In its proposals for budget 2018-19 submitted to Federal Board of Revenue (FBR), the PBC said that extra tax of two percent was levied and collected by manufacturers and importers on specified goods. On supply of these goods further tax of two percent is collection.
“Since extra tax already accounts for value addition, further tax is an irritant as this cannot be claimed as input,” the PBC said.
In order to redressing inequity in the tax regime, the PBC suggested that purchases made by registered manufacturers of the specified goods should not be subject to the extra tax or else set off should be allowed.
The PBC highlighted the issue that under Section 8(1)(ca) of Sales Tax Act, 1990, input sales tax is not allowed where tax is unpaid by supplier. Therefore, it suggested that this provision should be deleted as it has been declared unconstitutional by Lahore High Court. Also, with implementation of STRIVe this has become redundant.

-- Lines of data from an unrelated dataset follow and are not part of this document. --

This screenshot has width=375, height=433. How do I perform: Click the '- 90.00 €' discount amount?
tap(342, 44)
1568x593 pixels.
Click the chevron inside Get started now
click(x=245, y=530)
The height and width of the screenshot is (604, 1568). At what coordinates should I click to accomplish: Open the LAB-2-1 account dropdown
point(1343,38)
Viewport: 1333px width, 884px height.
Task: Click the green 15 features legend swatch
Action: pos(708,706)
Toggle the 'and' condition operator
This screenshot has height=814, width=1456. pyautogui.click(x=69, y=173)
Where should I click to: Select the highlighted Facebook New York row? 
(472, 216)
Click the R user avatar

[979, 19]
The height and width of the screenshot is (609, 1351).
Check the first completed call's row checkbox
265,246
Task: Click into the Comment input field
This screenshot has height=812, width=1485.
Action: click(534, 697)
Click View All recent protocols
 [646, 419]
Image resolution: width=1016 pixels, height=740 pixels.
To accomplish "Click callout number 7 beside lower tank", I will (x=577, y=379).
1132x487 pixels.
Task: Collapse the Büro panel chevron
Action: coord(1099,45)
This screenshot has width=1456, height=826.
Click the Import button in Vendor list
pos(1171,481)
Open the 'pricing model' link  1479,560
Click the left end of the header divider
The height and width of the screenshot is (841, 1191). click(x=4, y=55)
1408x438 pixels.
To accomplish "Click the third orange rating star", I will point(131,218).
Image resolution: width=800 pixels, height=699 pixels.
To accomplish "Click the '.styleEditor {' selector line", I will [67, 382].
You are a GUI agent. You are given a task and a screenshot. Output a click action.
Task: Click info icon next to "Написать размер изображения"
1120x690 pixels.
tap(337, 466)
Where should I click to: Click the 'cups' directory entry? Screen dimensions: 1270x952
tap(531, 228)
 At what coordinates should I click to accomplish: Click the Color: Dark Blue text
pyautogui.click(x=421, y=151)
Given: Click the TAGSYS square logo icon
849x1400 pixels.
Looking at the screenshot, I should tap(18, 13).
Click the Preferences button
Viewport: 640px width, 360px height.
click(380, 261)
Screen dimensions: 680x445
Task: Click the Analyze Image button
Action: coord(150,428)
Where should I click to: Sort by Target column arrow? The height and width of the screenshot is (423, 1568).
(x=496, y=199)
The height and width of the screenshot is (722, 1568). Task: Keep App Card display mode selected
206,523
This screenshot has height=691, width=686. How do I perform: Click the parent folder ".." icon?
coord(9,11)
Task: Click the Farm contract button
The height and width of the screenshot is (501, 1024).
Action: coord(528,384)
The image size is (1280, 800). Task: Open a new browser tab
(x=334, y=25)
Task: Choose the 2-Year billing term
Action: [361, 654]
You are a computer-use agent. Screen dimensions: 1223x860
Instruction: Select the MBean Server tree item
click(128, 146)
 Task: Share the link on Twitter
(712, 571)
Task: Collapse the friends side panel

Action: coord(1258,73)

Regarding redressing inequity in the tax regime, the PBC also proposed deletion of Section 5(A) of Income Tax Ordinance, 2001 under which 7.5 percent tax had been imposed on accounting profit of public companies that do not distribute 40 percent profits each year. It said that this section needs to be deleted or at least the applicability should be restricted to such companies that have not distributed dividend for immediate preceding two years.
It also highlighted that through the Finance Act, 2015, minimum turnover tax of 8 percent under Section 153 was levied on the corporate in the service sector. This is making the services sector as wel as the recipients of these services uncompetitive.